━━ RECORDED INFORMATION
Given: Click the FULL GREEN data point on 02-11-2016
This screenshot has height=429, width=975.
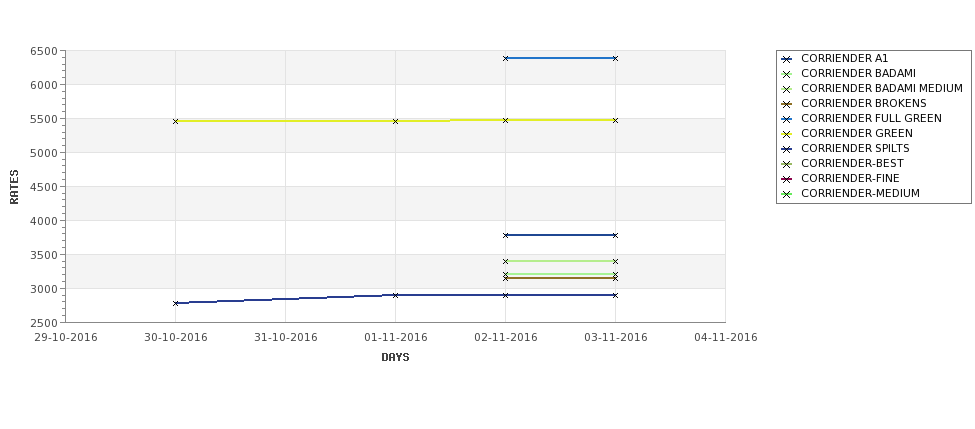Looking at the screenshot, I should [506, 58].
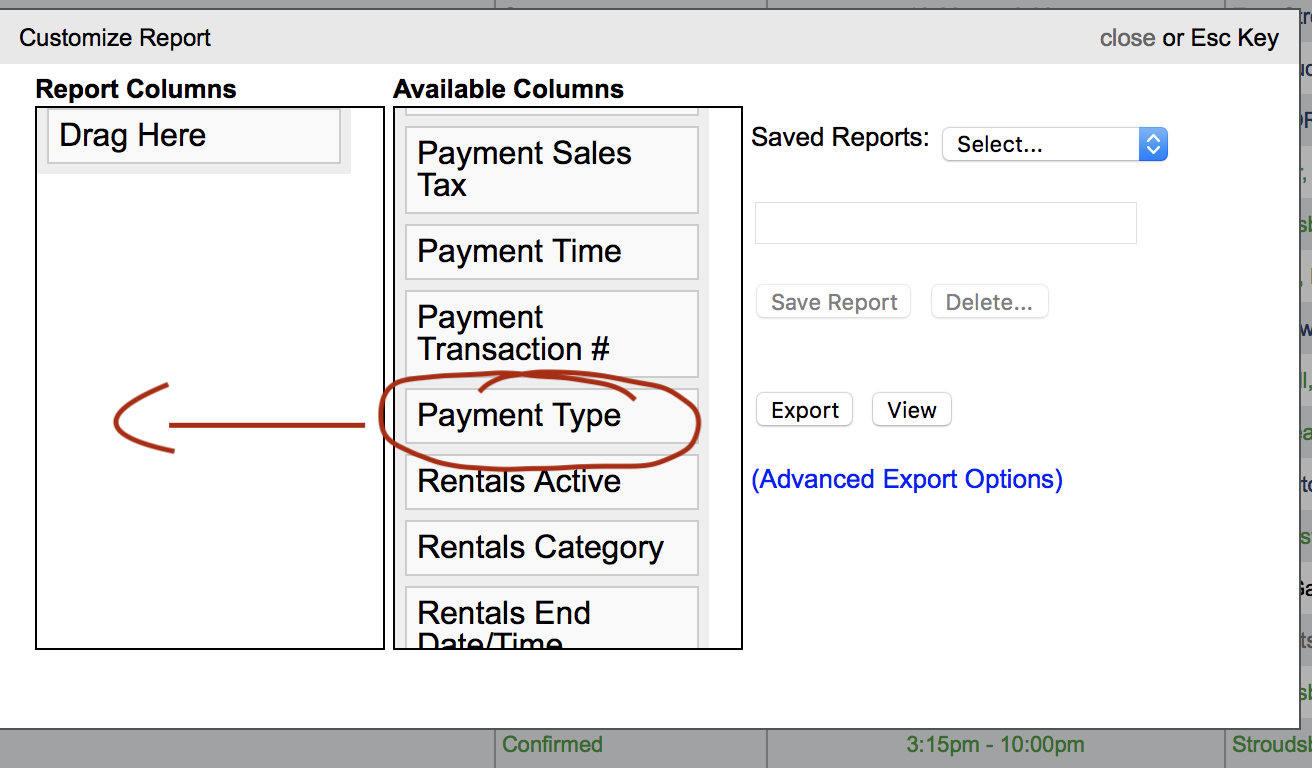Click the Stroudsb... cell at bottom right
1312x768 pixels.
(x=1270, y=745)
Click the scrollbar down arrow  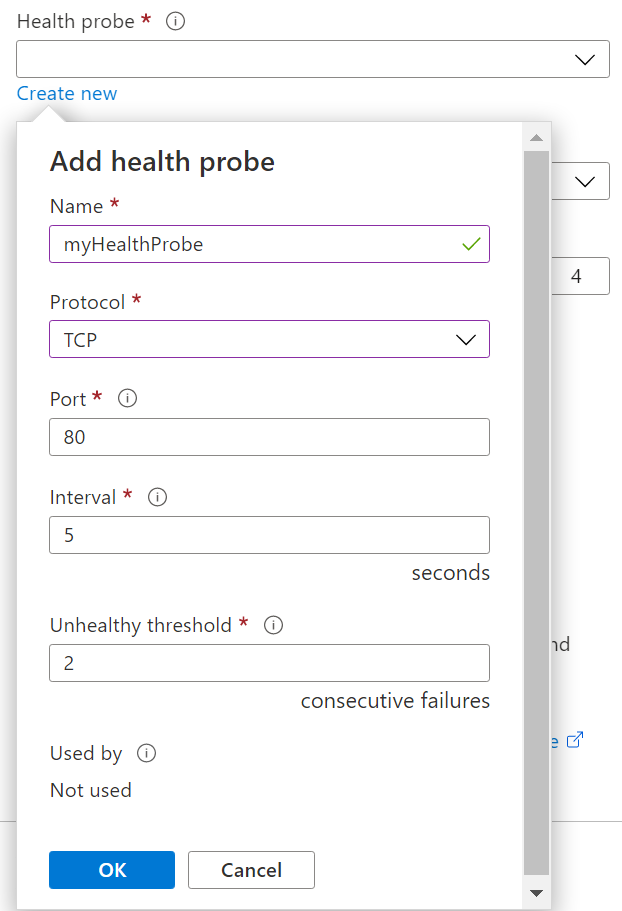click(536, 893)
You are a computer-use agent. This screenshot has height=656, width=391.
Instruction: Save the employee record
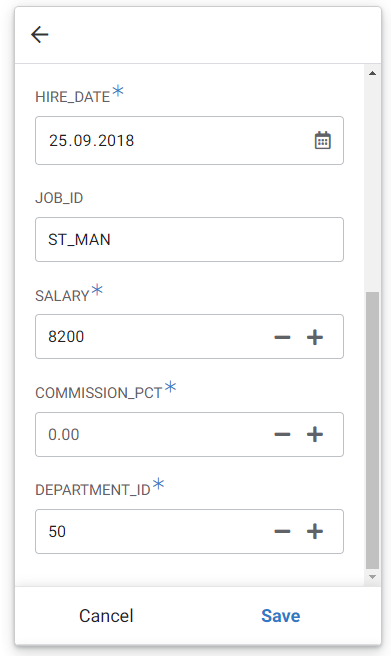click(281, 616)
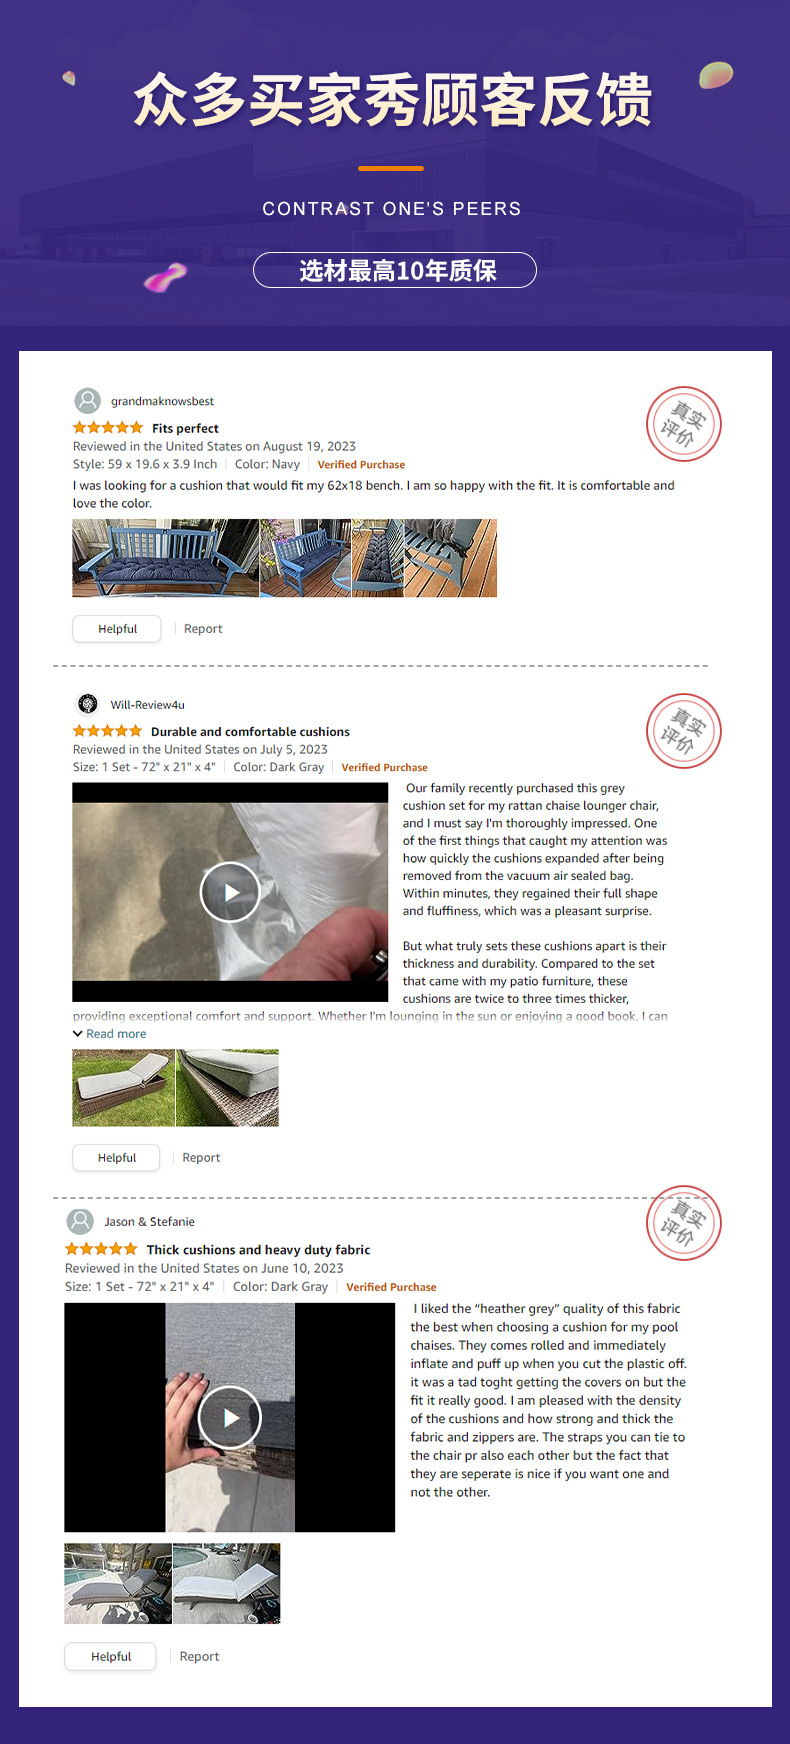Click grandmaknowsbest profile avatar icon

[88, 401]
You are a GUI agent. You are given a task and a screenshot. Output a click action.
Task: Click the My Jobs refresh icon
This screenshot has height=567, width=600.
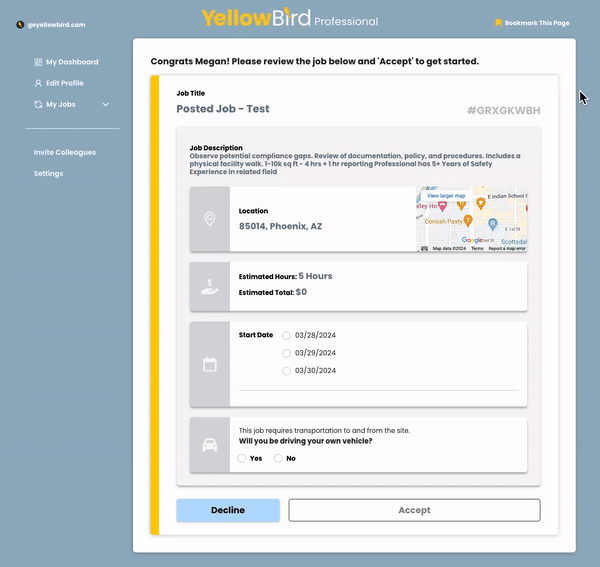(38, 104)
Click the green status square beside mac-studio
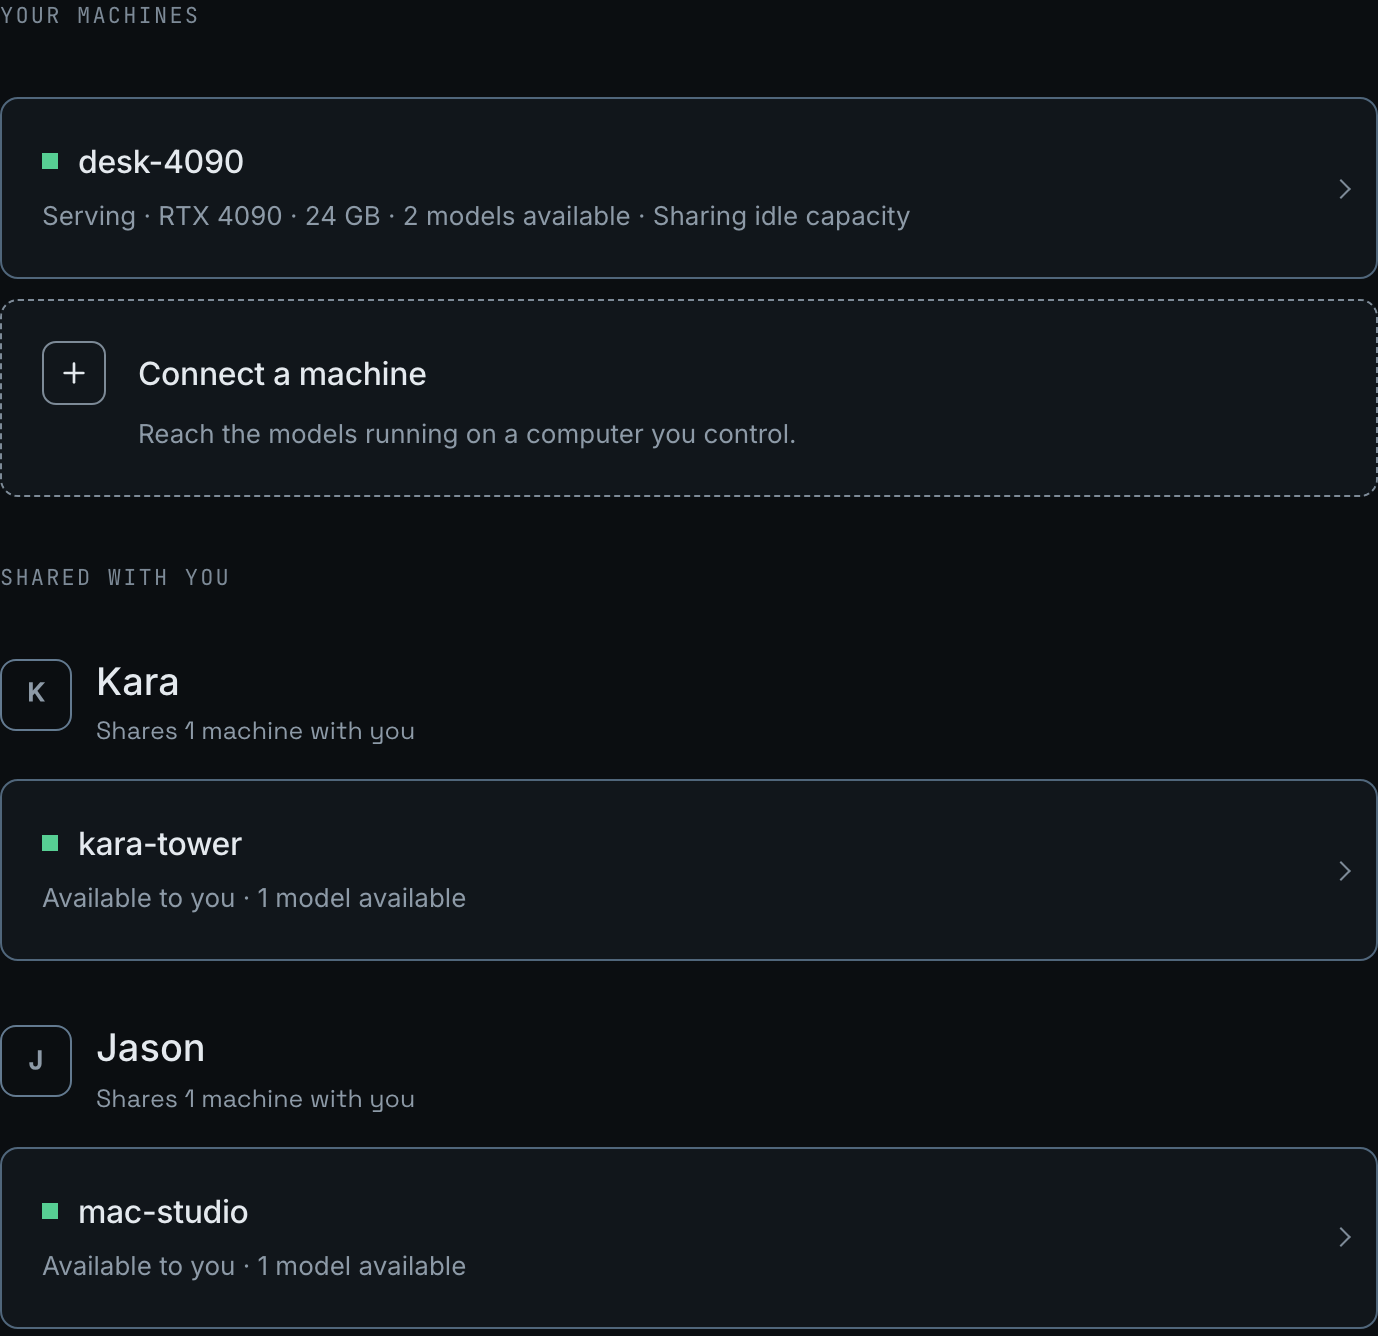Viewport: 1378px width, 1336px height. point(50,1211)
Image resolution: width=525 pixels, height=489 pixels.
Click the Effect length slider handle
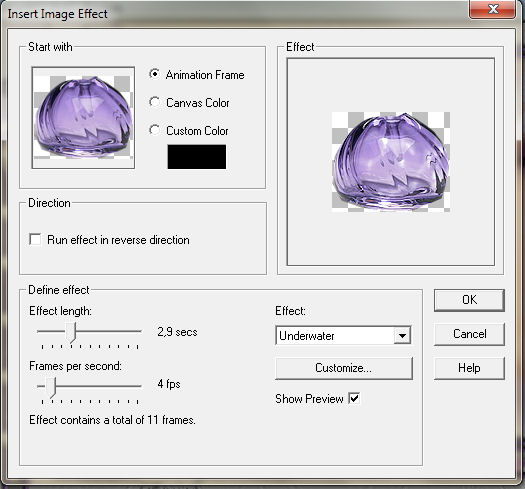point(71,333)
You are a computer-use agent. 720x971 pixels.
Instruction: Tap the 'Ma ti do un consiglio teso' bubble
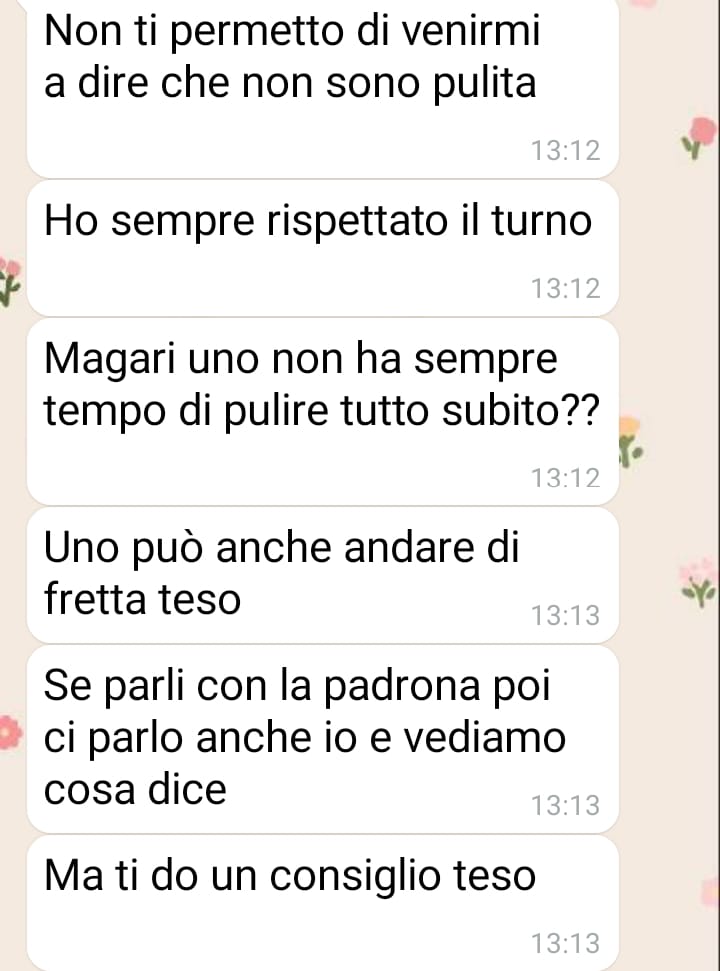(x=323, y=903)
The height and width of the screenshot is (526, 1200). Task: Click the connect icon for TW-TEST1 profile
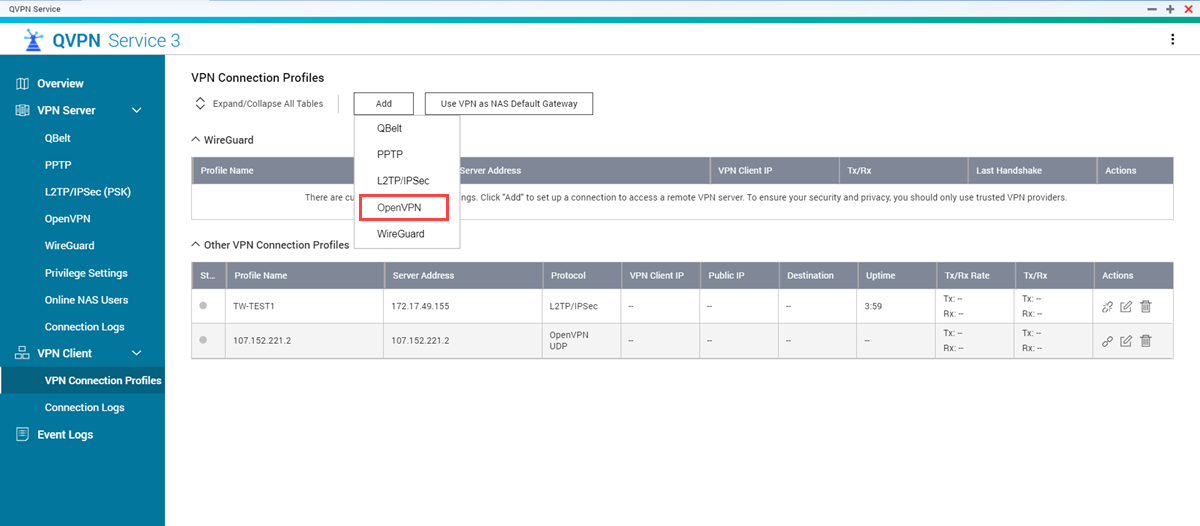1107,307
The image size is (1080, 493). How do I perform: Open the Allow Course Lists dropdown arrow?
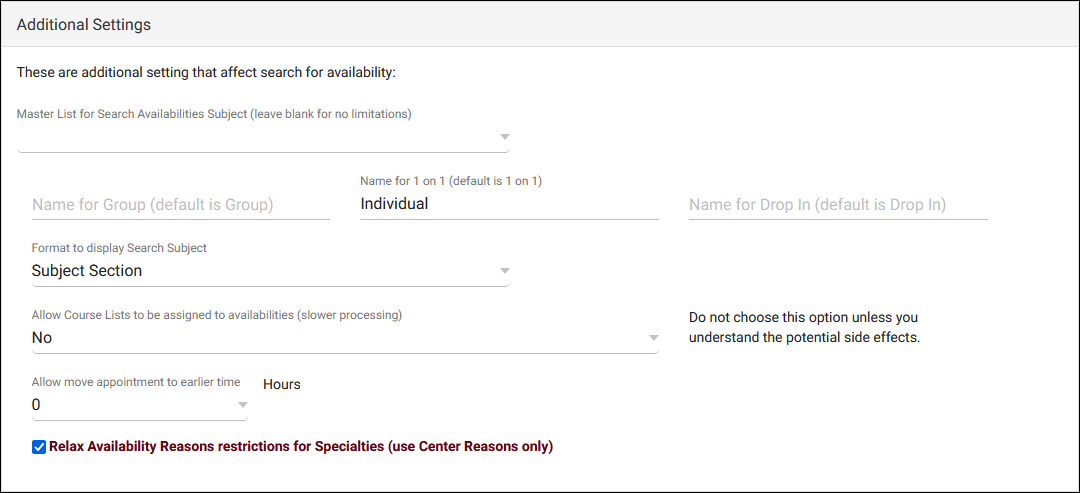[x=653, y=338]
━━━━
In the records above, find the lines containing "agent" and copy them.

You are a computer-use agent. This screenshot has height=656, width=391.
You are a GUI agent. You are given a task and a screenshot. Output a click action.
You are a computer-use agent. 720x971 pixels.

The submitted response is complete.